Given records
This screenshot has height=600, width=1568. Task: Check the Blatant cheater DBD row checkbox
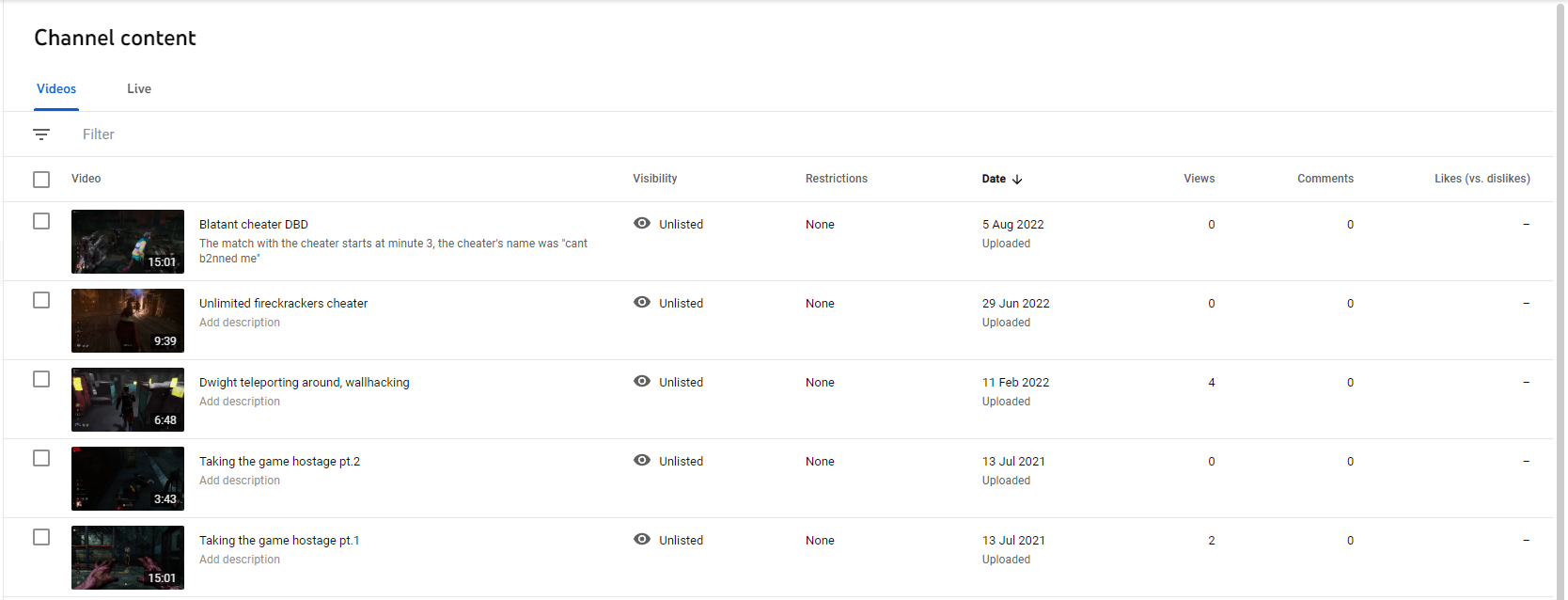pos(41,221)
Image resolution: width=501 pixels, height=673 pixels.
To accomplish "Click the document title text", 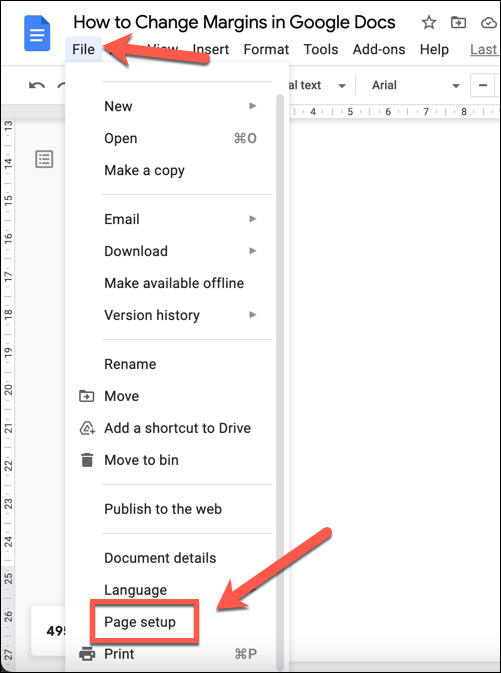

---

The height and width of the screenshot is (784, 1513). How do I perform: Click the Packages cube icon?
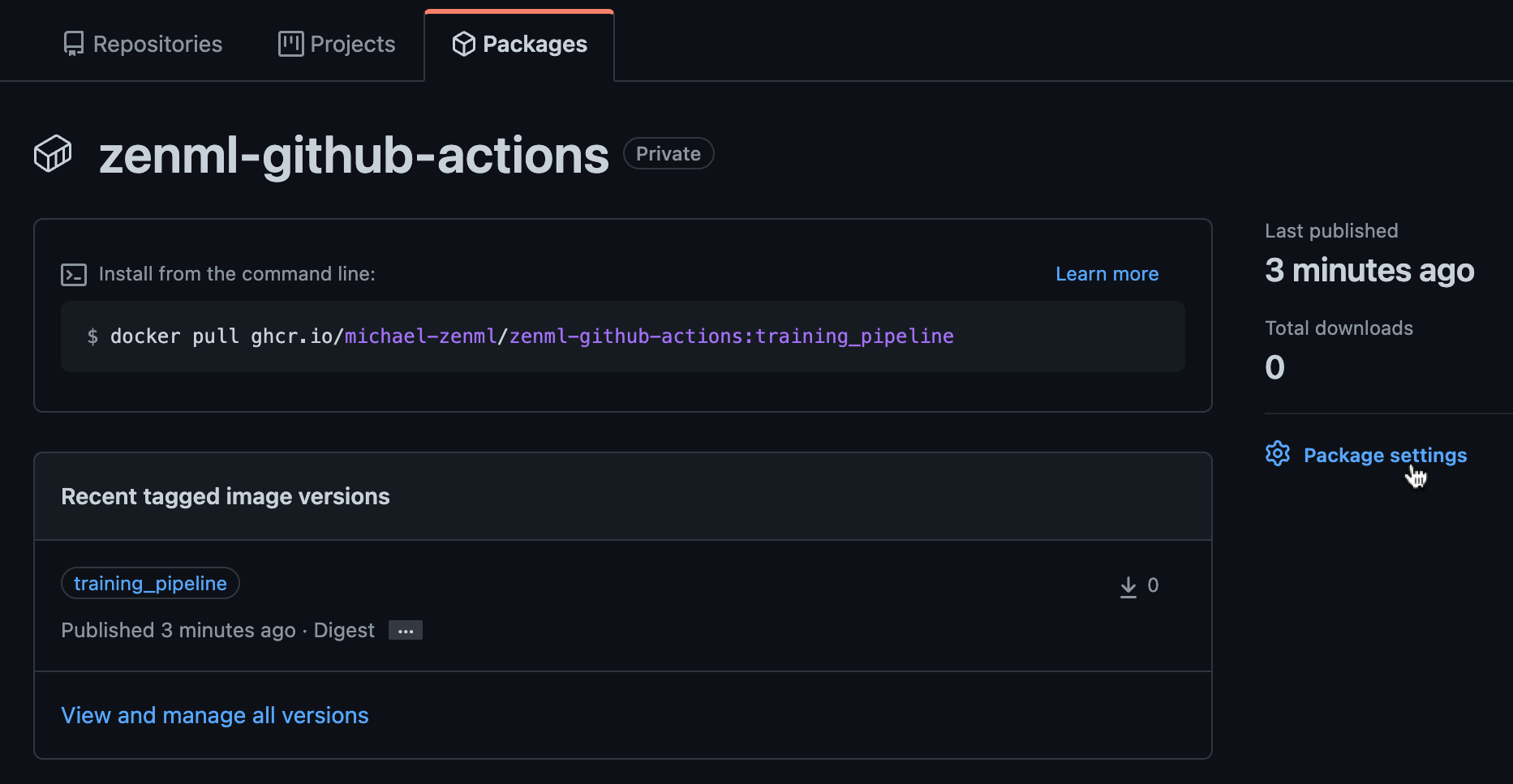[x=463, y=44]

Activity
Set down exactly the lines above, from the line containing "This screenshot has" through the line containing "the document title". Skip the pictures.

The answer
This screenshot has height=600, width=1568. Task: Check the Blatant cheater DBD row checkbox
pos(41,221)
Image resolution: width=501 pixels, height=673 pixels.
To accomplish "Click the document title text", 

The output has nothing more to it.